[Tasks for this exercise]
a: For each statement about the forum post on running the combination algorithm on a CUDA GPU, indicate whether it agrees with the post. Answer yes or no for each, and quote the deciding words. (i) The C program generates permutations of a character string. (ii) The maximum length of the combinations is currently set to 2. (iii) The author has not yet been able to translate the program into CUDA.
b: In the forum post on running the combination algorithm on a CUDA GPU, what makes printf and other host functions work in the CUDA environment?
c: Continue the forum post on running the combination algorithm on a CUDA GPU, starting after its final sentence.

How can this combination algorithm be modified to run in parallel on a cuda enabled gpu?

I currently have a c program that generates all possible combinations of a character string. Please note combinations, not permutations. This is the program:

#include <stdio.h>
    #include <string.h>
    #include <stdlib.h>

    //Constants
    static const char set[] = "abcd";
    static const int setSize = sizeof(set) - 1;

     void brute(char* temp, int index, int max){
         //Declarations
         int i;
         for(i = 0; i < setSize; i++){
             temp[index] = set[i];
             if(index == max - 1){
                    printf("%s\n", temp);
             }
             else{
                  brute(temp, index + 1, max);
             }
       }
    }

    void length(int max_len){
       //Declarations
       char* temp = (char *) malloc(max_len + 1);
       int i;
     
       //Execute
       for(i = 1; i <= max_len; i++){
             memset(temp, 0, max_len + 1);
             brute(temp, 0, i);
       }
       free(temp);
    }

int main(void){
       //Execute
       length(2);
       getchar();
       return 0;
    }

The maximum length of the combinations can be modified; it is currently set to 2 for demonstration purposes. Given how it’s currently configured, the program outputs

a, b, c, d, aa, ab, ac, ad, ba, bb, bc, bd, ca, cb, cc...

I’ve managed to translate this program into cuda:

#include "cuda_runtime.h"
    #include "device_launch_parameters.h"

    #include <stdio.h>
    #include <string.h>
    #include <stdlib.h>

    //On-Device Memory
    __constant__ char set_d[] = "adcd";
    __constant__ int setSize_d = 4;

    __device__ void brute(char* temp, int index, int max){
	  //Declarations 
	  int i;
	  for(i = 0; i < setSize_d; i++){
		  temp[index] = set_d[i];
		  if(index == max - 1){
			  printf("%s\n", temp);
		  }
		  else{
			  brute(temp, index + 1, max);
		  }
	  }
    }

__global__ void length_d(int max_len){
    
          //Declarations
	  char* temp = (char *) malloc(max_len + 1);
	  int i;
	  //Execute
	  for(i = 1; i <= max_len; i++){
		  memset(temp, 0, max_len+1);
		  brute(temp, 0, i);
	  }
	  free(temp);
    }

int main()
    {
        //Execute
        cudaSetDevice(0);
        
        //Launch Kernel
	    length_d<<<1, 1>>>(2);
	    cudaDeviceSynchronize();

	    getchar(); //Keep this console open...
	    return 0;
    }

The cuda version of the original program is basically an exact copy of the c program (note that it is being compiled with -arch=sm_20. Therefore, printf and other host functions work in the cuda environment).

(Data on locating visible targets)
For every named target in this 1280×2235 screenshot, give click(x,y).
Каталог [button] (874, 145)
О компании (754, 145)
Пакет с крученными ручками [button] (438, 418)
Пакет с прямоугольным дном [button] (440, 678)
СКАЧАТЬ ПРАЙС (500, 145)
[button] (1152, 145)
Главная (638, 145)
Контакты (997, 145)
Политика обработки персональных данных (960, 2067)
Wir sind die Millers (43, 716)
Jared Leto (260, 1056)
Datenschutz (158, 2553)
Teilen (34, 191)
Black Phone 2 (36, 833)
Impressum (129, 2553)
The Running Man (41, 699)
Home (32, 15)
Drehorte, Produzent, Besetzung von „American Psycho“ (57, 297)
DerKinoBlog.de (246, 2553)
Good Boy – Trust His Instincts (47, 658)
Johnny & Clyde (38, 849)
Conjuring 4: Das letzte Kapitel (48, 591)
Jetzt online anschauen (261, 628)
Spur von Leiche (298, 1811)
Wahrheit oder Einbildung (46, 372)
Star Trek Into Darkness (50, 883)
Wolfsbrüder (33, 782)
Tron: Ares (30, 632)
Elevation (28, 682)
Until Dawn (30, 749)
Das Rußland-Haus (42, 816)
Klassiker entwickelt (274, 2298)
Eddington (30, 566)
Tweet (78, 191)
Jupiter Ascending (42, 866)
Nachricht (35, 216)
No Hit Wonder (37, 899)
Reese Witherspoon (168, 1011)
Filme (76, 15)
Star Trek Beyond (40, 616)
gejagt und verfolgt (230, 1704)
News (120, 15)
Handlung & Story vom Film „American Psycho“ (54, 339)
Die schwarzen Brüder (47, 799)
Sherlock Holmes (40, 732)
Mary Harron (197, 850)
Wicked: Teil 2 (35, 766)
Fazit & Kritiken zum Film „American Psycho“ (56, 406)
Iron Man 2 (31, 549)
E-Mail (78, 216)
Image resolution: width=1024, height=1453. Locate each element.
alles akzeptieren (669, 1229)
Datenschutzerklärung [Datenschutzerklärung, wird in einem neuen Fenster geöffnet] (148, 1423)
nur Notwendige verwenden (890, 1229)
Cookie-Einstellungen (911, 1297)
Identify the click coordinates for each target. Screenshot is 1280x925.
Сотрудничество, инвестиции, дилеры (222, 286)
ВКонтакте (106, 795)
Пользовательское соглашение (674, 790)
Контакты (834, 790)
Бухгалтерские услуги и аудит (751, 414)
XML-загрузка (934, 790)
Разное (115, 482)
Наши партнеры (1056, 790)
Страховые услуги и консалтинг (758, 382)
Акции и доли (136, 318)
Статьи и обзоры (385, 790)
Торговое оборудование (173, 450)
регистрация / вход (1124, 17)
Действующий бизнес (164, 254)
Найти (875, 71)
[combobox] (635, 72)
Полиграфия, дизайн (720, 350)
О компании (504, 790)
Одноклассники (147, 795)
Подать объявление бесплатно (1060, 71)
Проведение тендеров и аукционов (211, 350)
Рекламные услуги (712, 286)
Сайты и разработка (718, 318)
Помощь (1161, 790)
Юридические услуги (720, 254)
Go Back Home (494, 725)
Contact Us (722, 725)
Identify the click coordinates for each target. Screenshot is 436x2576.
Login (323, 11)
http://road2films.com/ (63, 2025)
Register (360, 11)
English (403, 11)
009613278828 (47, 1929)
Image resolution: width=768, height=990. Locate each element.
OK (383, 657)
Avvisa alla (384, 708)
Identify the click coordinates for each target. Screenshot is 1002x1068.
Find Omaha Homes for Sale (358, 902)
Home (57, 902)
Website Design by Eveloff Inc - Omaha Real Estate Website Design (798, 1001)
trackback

[Set of answers]
a:
(i) No: "Please note combinations, not permutations."
(ii) Yes: "it is currently set to 2 for demonstration purposes."
(iii) No: "I’ve managed to translate this program into cuda"

b: The CUDA version is being compiled with -arch=sm_20.

c:
My goal is to compute combinations of a-z, A-Z, 0-9, and other characters of maximum lengths up to 10. That being the case, I want this program to run on my gpu. As it is now, it does not take advantage of parallel processing - which obviously defeats the whole purpose of writing the program in cuda. However, I’m not sure how to remove the recursive nature of the program in addition to delegating the threads to a specific index or starting point.

Any constructive input is appreciated.

Also, I get an occasional warning message on successive compiles (meaning it sporadically appears): warning : Stack size for entry function '_Z8length_di' cannot be statically determined.

I haven’t pinpointed the problem yet, but I figured I would post it in case anyone identified the cause before I can. It is being compiled in visual studio 2012.

Note: I found this to be fairly interesting. As the cuda program is now, its output to the console is periodic - meaning that it prints a few dozen combinations, pauses, prints a few dozen combinations, pauses, and so forth. I also observe this behavior in its reported gpu usage - it periodically swings from 5% to 100%.

I’m not certain why my code is formatted the way it appears - when I go to edit it, the tabs are as they should be. I hope it won’t be an eyesore…

To preserve formatting, enclose code within code tags, i.e. [ code ] [ /code ] (remove the spaces).

One approach to enumerating permutations in lexical order is the use of factoradic. This makes it possible to generated the kth permutation directly, and thus is easily parallelized. There could well be more efficient ways to generate permutations in parallel (this is not my area of expertise).

If you search for “combinadic” in Wikipedia, you will find an article that describes a similar number system, but for combinations rather than permutations. That could be a starting point for the parallel generation of combinations, but I have not taken a closer look.

http://en.wikipedia.org/wiki/Combinadic

I originally started working on a factoradic method, but I did not need permutations. However, I wasn’t aware of the other method. I’ll check it out. Thanks.

I have posted my code for exactly these two things more than once:

combinations:

https://github.com/OlegKonings/CUDA_ALL_SUBSETS

permutations:

https://github.com/OlegKonings/CUDA_next_permutation

The approach you are trying to use in your device functions is not going to work.

Think BFS not DFS. Recursion really is not the way to use device functions, think iterative.

That is exactly my point - GPUs aren’t designed with recursion in mind. I will take a look at your code. Thanks.